Harry just wanted Howard to sit down, start again. There were four more hours of quality viewing lined up before bedtime—antique shows and property shows and travel shows and game shows—all of which he and his son might watch together in silent companionship, occasionally commenting on this presenter’s overbite, another’s small hands or sexual preference. And this would all be another way of saying: It’s good to see you. It’s been too long. We’re family. But Howard couldn’t do this when he was sixteen and he couldn’t do it now. He just did not believe, as his father did, that time is how you spend your love. And so, to avoid a conversation about an Australian soap actress, Howard moved into the kitchen to wash up his cup and a few other things in the sink. Ten minutes later he left.
–Zadie Smith, On Beauty
In On Beauty, Zadie Smith loosely retells or reinvents E. M. Forster’s Howards End, a novel best remembered for the dictum, “Only connect!” On Beauty, though, takes less interest in connection than in its failures, which Smith’s omniscient narrator describes with heart-stopping precision.
Here, Howard, a British academic living in Massachusetts, fails to connect with his aging father, who he speaks to infrequently and visits even less. Howard, Smith writes, “liked to keep his working-class roots where they flourished best: in his imagination.” Perhaps that explains why this visit goes, as Harry might say, tits-up.

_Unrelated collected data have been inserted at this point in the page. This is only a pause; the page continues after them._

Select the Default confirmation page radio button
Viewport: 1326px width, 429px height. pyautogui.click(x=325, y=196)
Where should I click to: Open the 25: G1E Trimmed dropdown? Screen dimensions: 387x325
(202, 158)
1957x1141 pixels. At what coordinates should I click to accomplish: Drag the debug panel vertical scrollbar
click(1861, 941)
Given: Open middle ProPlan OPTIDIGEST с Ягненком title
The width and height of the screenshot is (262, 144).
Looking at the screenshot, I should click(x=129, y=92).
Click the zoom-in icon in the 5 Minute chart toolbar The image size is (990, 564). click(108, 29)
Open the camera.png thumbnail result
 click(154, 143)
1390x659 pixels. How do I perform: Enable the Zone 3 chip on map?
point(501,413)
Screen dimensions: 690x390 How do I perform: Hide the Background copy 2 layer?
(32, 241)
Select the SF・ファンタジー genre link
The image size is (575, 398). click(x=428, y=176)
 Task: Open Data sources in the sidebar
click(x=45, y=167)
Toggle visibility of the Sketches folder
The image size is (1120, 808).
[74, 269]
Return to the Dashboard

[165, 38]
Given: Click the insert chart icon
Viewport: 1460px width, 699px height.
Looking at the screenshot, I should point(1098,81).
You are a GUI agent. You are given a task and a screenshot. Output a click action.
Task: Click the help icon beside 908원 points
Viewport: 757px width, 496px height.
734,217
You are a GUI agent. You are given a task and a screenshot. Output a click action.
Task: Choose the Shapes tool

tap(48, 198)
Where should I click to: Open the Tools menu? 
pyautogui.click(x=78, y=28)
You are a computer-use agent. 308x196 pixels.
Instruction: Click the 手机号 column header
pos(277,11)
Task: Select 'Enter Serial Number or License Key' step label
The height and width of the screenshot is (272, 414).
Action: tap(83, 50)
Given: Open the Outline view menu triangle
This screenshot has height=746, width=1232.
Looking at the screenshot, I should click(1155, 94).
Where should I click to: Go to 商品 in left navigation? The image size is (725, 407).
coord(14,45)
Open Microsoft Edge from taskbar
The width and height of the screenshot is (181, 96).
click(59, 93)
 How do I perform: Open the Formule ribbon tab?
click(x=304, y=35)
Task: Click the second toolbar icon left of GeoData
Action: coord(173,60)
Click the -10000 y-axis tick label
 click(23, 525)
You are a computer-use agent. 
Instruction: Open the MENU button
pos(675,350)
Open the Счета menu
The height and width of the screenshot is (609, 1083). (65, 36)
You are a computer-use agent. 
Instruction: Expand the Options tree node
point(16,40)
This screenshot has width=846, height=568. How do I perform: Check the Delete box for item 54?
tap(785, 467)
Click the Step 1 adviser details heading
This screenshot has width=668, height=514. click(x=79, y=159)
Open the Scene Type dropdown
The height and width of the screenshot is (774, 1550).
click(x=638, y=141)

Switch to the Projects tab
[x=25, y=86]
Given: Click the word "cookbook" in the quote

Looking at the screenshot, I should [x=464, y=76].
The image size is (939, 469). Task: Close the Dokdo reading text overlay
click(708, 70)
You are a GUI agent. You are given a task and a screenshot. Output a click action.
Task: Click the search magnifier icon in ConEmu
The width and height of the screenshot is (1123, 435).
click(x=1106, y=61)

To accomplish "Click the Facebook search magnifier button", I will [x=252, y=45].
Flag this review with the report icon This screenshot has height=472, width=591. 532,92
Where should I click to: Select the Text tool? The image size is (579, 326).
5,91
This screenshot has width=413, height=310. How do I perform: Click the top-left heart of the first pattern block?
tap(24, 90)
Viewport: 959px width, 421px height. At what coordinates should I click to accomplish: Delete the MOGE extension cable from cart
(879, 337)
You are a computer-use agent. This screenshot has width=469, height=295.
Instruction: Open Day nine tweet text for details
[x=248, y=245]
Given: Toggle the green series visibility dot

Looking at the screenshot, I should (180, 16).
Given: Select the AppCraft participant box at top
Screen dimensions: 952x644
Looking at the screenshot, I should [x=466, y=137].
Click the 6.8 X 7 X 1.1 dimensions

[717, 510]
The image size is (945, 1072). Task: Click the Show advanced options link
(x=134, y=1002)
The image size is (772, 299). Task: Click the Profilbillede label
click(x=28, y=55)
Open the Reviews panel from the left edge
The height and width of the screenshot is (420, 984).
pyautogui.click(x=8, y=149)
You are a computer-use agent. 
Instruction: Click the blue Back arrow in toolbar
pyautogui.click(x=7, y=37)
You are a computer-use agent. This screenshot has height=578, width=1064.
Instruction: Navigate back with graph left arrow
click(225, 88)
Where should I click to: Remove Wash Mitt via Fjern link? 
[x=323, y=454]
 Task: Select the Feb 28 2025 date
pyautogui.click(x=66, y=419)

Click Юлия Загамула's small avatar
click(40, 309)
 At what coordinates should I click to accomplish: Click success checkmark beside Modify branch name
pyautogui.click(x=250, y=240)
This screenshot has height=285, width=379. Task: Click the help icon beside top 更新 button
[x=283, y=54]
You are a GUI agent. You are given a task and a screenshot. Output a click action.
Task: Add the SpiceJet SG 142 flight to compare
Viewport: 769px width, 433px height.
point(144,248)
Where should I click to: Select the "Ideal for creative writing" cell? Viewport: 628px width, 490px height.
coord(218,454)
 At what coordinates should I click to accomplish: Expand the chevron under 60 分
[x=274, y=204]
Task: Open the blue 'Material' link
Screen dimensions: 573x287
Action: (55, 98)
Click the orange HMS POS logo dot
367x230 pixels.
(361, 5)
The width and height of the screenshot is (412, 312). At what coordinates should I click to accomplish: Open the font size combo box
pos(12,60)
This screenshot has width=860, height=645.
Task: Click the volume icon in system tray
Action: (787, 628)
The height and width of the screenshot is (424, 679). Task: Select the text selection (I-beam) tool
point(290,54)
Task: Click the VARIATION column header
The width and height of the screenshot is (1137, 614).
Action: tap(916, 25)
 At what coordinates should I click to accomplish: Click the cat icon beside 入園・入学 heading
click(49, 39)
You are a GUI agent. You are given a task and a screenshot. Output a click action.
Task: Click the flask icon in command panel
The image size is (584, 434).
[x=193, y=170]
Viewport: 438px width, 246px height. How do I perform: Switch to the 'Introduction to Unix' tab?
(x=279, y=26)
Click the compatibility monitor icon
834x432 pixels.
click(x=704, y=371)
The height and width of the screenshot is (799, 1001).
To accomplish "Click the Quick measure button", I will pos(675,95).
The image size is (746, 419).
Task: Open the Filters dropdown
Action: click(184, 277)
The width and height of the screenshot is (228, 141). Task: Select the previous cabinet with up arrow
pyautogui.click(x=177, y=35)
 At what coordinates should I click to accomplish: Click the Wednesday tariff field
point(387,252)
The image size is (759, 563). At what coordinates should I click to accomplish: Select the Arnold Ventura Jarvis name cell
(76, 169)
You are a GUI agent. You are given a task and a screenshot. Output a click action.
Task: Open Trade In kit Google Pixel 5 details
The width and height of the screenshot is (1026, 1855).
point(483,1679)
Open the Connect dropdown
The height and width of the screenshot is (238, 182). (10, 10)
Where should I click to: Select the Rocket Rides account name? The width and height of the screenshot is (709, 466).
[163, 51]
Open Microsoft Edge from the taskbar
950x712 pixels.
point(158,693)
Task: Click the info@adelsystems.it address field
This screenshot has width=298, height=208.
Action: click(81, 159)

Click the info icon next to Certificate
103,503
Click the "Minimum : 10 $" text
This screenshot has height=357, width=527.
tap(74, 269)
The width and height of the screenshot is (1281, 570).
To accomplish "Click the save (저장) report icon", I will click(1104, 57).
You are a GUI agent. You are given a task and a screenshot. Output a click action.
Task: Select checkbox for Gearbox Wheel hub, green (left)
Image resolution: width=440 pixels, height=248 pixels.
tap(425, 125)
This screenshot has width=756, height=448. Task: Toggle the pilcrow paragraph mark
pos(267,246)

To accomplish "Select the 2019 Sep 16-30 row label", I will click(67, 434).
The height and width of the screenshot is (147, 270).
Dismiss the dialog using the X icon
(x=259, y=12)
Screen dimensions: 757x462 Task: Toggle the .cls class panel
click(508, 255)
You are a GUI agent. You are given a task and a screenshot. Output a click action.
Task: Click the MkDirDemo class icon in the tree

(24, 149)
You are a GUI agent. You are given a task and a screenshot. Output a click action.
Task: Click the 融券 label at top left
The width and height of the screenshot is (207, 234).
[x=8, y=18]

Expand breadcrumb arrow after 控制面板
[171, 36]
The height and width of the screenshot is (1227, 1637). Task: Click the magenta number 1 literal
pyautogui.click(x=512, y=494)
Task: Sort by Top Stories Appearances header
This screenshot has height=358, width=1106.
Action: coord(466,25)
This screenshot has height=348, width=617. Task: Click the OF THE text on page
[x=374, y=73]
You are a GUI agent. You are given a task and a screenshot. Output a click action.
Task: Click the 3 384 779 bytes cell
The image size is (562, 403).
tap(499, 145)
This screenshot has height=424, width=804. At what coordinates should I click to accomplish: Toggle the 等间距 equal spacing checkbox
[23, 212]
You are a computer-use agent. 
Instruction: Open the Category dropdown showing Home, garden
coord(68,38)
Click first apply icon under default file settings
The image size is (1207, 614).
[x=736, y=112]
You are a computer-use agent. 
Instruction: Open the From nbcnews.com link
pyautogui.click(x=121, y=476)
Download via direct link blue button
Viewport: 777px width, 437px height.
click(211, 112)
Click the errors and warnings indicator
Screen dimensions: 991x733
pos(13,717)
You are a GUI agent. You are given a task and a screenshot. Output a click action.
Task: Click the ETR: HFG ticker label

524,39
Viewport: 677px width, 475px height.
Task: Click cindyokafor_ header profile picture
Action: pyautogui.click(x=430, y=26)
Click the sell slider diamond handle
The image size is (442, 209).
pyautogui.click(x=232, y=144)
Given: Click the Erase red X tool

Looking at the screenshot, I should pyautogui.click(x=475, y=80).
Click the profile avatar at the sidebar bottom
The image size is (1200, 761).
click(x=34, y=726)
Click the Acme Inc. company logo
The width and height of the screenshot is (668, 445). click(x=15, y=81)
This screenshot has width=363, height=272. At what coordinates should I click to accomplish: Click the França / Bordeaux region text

Smith begins Howard’s departure from Harry’s perspective, all bewildered sorrow and irrelevant detail—“this presenter’s overbite, another’s small hands.” But Harry understands that those details aren’t relevant, and his understanding becomes the fulcrum on which the paragraph turns. Harry wishes he could say, “It’s good to see you. It’s been too long,” but he is no more capable of this expression than his son. That shared, unspoken sentiment swings the narration from Harry’s mind into Howard’s, where detail is replaced by disbelief. Suddenly, the sentences shift from bewildered to brisk. Howard doesn’t believe in Harry’s time-spending love, and so the scene has to end. No lingering. Got to go.
So often, love fractures in this way. What long relationship is not filled with the frays and cracks of the wrong departure, the wrong silence, the wrong way of showing love? An omniscient narrator can explain why people fail to connect. We readers have to figure out our failures on our own.